私の座右の書のコラムを数回に分けて紹介します。

気に入った方は是非、購入して手元に置いてほしいです。

指導者の器 自分を育てる、人を育てる

指導者の器 自分を育てる、人を育てる

  • 作者: 山下 泰裕
  • 出版社/メーカー: 日経BP
  • 発売日: 2009/11/26
  • メディア: 単行本


不安なときには開き直る

大事な試合を前にした柔道部の学生に向かって、私はよくこんな話をします。

「おれの得意技は何か、知っているか?」

「はい。先生の得意技は大外です。」

「違う」

「じゃ、内股ですか?」

「違う」

「絞め技ですか?」

「違う」

「わかりません」

「おれの得意技は、開き直りだ。勝負において開き直ったときぐらい、強くなれることはないんだ」

 

こんな話をするのは学生の緊張をほぐすためですが、私の本心でもあります。開き直りは、勝負において、人生において、とても大事なことです。

不安を抱えて、心迷って、弱気なままで戦いに臨んだら、力は出せません。相手に向かっていくパワーが出ません。だから私は学生たちに、いつもこう言っているんです。

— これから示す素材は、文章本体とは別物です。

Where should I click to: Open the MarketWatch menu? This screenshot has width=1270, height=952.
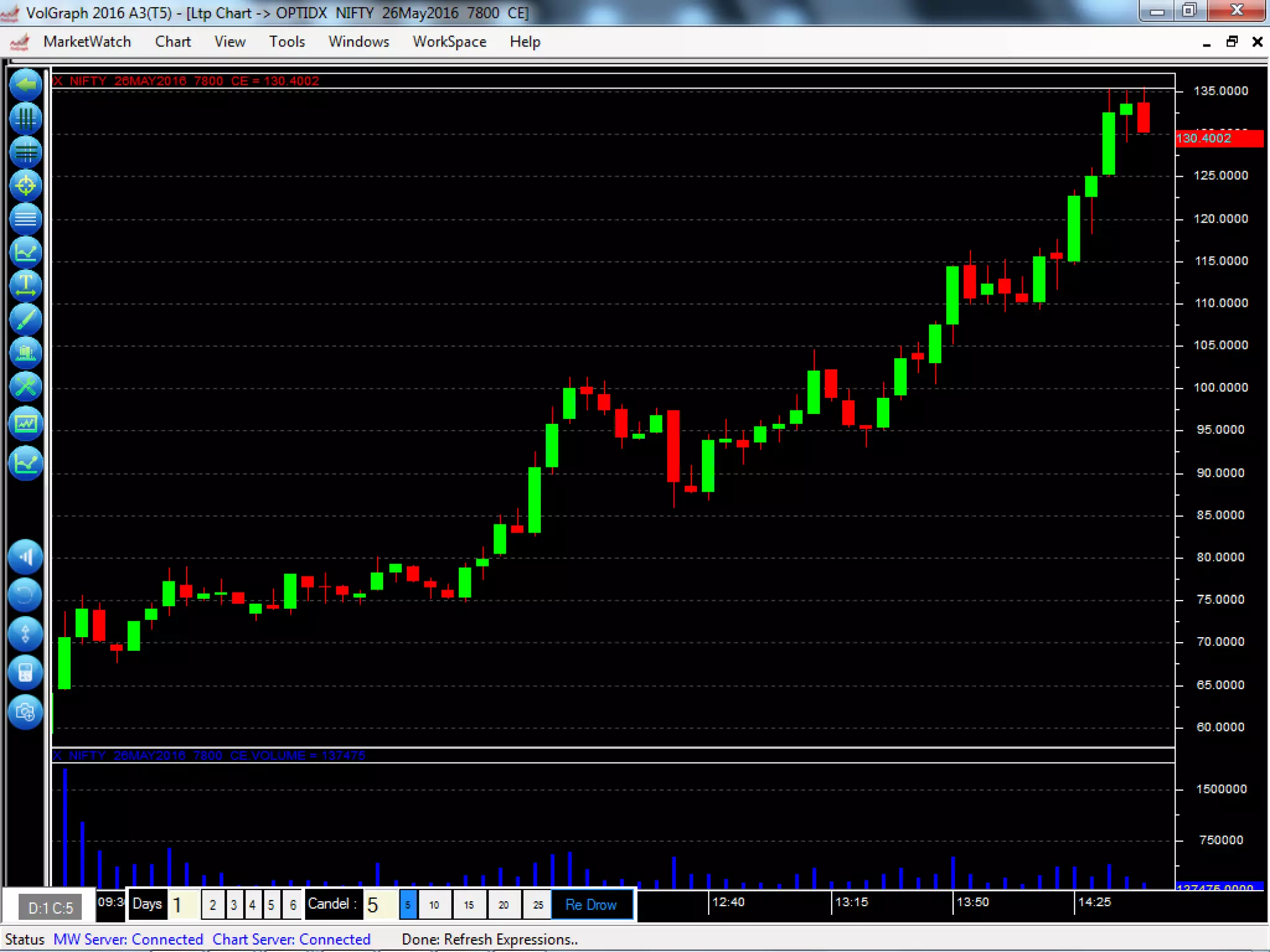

「自信が持てないとき、迷っているときには、なるようになれと開き直ってボーンといくんだよ。そうすると、こちらのエネルギーがボーンと相手にぶつかる。自信満々、やる気満々で向かっていくのが理想だけど、そういう風にできないときには、開き直っていくんだよ」

人はいつもベストの状態でいられるわけではない。思いもよらぬ事態に見舞われ、ハンディを負うこともあります。そういう状況で、「いまの自分にできることは何だろうか」と考えられるかどうか。それが大切なところです。

与えられた状況下で、自分にできる最善を尽くす。全力を出し切る。「ああだこうだ考えても仕方ない」と開き直れば、結果が良いほうに転ぶことはあっても、悪いほうに転ぶことはない。私はそう信じています。

ーーーーーーーーーーーー

私は大会の前や受験の前にこの「開き直り」の話をします。

柔道の大会などでは

無いもの作り出すのが練習

有るもの出し切るのが試合

なんだから、練習の成果を出し切るだけだ。

あーだこーだ悩みながら何もしないで返ってくるぐらいなら

開き直って、自分の得意技で勝負してこい。それを返されたら

相手の方が強かったっていうだけだ。

いいか、練習の成果を出してくるんだぞ。

開き直れよ。

 

って感じです。

 

受験生の場合は

1年間一所懸命に受験楽修をしてきたわけだ。

ここまで来たら悩んでいても仕方がない。

もう開き直って、自分の持っている知識を全て答案にぶつけるだけだよ。

ベストを尽くせば結果は自ずとついてくる

出し惜しみするなよ。

的な感じです。

 

後悔しない人生とは挑戦し続けた人生

という言葉もありますが、

挑戦するために大事なことは開き直ることだと思います。

奇跡を起こすために大切なことも開き直ることだと思います。